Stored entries
◇ ◇ ◇ ◇ ◇
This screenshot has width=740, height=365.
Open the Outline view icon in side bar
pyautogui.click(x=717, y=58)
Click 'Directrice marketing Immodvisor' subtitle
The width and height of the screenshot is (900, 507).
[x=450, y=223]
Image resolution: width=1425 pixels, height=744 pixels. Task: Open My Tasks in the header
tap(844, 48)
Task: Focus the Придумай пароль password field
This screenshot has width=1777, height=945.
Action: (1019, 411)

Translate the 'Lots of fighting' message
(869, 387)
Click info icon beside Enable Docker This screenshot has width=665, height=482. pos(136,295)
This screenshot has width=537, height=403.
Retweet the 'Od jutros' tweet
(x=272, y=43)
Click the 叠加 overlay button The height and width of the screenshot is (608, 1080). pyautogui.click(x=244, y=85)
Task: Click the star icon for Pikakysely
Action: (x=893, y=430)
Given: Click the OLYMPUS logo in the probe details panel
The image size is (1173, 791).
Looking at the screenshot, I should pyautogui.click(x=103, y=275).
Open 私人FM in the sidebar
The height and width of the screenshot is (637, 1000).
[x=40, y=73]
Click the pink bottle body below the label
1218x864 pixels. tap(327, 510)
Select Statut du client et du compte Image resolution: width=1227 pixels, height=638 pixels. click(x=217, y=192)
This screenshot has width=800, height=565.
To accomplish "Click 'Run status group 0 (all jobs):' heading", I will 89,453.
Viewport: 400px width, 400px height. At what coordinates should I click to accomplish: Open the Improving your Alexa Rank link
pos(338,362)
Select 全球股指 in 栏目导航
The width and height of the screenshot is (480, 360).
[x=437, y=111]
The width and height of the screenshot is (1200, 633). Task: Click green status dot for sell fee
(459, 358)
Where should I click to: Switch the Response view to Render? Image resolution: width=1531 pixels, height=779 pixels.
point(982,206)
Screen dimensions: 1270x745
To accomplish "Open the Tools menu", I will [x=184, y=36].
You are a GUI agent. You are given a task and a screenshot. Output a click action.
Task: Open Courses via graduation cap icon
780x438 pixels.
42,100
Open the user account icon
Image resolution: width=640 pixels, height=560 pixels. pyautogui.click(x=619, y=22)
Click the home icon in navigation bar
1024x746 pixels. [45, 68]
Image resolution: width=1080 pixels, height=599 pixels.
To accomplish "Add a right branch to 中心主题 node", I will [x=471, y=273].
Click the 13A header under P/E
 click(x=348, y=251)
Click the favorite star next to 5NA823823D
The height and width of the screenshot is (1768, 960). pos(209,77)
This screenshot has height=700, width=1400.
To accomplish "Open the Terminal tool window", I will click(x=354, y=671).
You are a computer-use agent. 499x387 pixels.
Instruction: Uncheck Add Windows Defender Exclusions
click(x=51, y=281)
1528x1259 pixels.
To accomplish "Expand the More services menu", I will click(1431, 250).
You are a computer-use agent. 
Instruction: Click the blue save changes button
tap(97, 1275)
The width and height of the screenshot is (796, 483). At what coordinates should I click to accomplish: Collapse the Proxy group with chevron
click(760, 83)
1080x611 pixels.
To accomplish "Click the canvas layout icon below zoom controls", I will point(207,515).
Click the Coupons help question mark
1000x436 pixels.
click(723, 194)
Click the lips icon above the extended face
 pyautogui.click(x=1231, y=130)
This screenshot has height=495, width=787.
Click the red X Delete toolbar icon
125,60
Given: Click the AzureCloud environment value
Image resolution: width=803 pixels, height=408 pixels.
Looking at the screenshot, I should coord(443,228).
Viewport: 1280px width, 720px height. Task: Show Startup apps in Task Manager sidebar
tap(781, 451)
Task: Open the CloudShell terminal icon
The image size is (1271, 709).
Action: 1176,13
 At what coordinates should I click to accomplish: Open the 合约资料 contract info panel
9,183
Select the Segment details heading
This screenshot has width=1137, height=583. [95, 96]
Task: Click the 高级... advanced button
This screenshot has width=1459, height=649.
◇ ◇ ◇ ◇ ◇
● DESCRIPTION OF THE TASK
Here the output must be the lines above from the line with "This screenshot has width=1777, height=945." to the line with "Given: Click the OLYMPUS", both included, duplicated word for word and nothing else.

● SOLUTION FOR THIS TASK
This screenshot has width=1777, height=945.
Action: (1019, 411)

Translate the 'Lots of fighting' message
(869, 387)
Click info icon beside Enable Docker This screenshot has width=665, height=482. pos(136,295)
This screenshot has width=537, height=403.
Retweet the 'Od jutros' tweet
(x=272, y=43)
Click the 叠加 overlay button The height and width of the screenshot is (608, 1080). pyautogui.click(x=244, y=85)
Task: Click the star icon for Pikakysely
Action: (x=893, y=430)
Given: Click the OLYMPUS logo in the probe details panel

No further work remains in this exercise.